Yesterday I went to pick up my meds and while I was there I handed the pharmacist my prescription for my ADD medication and she was like “Sorry, I can’t fill this one. We can only fill prescriptions within 21 days of them being written” and I guess I can understand that but I’ve been walking around with this prescription for a month because I’m not really focused enough to remember to refill my meds if I’m out of my ADD meds and the pharmacist was like, “Yes, but you’ll still have to get a new one” and that sucks because first of all, the fact that I’m making my meds last long enough that my next prescription expired proves that I’m not abusing them or selling them on the street, so if anything I should be rewarded by getting more drugs. Plus, now I have to make an appointment to see my shrink to get another prescription and I’ll have to tell her I kept getting too distracted to fill the prescription that I insisted that I needed because my ADD was making me too distracted.
But technically she already knows I’m irresponsible and have ADD so really it’ll probably just make her happier that she’s doing an excellent job diagnosing me.
Although she’s not really doing that great if she actually expected that I was going to fill my prescription myself within a normal time limit. I suspect it’s a test and I failed it.
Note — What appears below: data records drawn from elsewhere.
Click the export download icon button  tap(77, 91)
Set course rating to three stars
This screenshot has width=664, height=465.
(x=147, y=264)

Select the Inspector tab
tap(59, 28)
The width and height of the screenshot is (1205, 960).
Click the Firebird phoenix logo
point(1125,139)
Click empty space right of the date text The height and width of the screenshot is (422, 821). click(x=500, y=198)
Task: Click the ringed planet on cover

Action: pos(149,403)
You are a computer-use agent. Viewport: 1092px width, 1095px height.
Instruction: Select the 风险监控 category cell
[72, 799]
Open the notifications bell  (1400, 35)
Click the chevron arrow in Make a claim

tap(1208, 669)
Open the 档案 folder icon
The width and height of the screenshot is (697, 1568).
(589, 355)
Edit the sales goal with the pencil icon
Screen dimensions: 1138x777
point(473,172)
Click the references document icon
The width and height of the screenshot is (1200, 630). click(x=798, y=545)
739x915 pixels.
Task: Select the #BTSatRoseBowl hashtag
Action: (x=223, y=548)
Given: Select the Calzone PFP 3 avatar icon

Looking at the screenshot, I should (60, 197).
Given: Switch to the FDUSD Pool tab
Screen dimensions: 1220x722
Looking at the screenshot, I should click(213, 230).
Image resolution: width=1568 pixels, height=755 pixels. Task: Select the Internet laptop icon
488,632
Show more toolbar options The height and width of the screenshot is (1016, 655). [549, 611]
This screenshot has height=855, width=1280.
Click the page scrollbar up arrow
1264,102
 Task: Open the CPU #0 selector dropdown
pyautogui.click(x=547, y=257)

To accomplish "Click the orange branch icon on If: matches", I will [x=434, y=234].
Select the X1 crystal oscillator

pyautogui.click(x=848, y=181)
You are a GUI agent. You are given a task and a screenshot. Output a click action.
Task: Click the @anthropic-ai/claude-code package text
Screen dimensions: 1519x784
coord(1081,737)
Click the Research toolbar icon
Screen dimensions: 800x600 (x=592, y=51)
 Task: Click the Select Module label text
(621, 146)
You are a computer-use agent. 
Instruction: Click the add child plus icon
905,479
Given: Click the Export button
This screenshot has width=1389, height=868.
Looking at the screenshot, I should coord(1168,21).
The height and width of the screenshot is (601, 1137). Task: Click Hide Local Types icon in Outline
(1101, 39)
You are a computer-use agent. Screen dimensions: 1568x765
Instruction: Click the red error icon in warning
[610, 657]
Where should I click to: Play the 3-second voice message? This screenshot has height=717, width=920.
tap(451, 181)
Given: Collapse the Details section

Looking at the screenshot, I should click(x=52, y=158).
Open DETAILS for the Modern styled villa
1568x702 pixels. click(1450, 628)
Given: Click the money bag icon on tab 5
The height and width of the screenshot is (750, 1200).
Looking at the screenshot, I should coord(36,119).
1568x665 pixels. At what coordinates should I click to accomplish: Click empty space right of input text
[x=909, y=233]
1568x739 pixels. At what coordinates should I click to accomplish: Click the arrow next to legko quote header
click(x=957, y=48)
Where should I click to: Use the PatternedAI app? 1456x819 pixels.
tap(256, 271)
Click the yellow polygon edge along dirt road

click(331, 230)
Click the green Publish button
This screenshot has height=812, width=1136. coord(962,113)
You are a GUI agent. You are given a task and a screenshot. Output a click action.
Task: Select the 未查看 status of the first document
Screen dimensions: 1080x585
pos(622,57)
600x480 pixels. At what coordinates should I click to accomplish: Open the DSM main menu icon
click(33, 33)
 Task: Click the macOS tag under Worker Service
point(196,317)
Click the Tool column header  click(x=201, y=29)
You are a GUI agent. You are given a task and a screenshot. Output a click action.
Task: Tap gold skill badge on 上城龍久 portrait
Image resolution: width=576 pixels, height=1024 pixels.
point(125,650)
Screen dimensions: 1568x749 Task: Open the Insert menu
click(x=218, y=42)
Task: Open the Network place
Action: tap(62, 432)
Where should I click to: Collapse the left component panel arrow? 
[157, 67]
Or she did. Maybe we did as a team. I’m not good at evaluating right now because I’m low on ADD meds.
Someone please make an appointment for me with my shrink. And remind me to get her to call in my meds this time. And then take me to the pharmacist to get my meds before they call me with that ” YOUR PRESCRIPTION HAS BEEN READY FOR WEEKS AND IF YOU DON’T PICK IT UP SOON WE’LL RESTOCK IT. YOU ARE WASTING OUR TIME” message. And then bring me a cheesecake. And take me to the post office. And make me drink more water.
Jesus. I need a babysitter. For me.
I blame the meds. Or lack thereof.
PS. I don’t have a graphic to go with this post so instead I’ll show you the business cards I made for myself.
Please note that I forgot to put my name on them or a website or even what FURIOUSLY HAPPY is. I think it’s pretty obvious I made them without the benefit of drugs. Or possibly it seems more obvious that I am on drugs if I made business cards with Rory’s taxidermied raccoon face on them. Depends on the kind of drugs, I guess. But! You can do this with them:
They would come in much more handy if I ever left the house long enough to give out business cards, but at least I have some now, so…you know…baby steps.